Exercise instructions — Give the lines again, unchanged, starting with the line containing "Given: Open 入出金 deposit and withdrawal page" and ending with the last line of the data below.

Dataset extract —
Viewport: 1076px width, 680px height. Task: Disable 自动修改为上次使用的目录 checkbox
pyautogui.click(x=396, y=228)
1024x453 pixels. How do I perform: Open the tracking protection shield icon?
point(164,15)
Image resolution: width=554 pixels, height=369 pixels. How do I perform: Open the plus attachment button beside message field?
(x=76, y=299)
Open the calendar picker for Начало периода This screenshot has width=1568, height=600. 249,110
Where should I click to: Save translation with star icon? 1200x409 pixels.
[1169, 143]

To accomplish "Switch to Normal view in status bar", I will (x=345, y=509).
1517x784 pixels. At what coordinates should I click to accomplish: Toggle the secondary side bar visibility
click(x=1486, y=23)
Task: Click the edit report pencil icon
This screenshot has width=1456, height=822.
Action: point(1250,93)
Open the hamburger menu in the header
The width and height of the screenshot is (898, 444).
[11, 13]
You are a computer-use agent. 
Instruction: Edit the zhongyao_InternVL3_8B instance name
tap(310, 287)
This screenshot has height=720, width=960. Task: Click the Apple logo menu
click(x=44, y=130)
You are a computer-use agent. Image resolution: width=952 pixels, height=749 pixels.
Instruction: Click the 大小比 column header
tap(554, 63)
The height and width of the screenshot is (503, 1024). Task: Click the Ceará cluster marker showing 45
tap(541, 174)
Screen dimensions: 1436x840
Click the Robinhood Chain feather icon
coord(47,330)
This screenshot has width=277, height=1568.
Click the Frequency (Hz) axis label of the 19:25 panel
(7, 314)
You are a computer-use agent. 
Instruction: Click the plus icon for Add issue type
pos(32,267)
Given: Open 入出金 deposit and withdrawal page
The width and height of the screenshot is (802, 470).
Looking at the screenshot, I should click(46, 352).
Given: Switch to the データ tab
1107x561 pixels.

Result of this exercise —
Given: Open 入出金 deposit and withdrawal page
The width and height of the screenshot is (802, 470).
Looking at the screenshot, I should click(46, 352).
Given: Switch to the データ tab
1107x561 pixels.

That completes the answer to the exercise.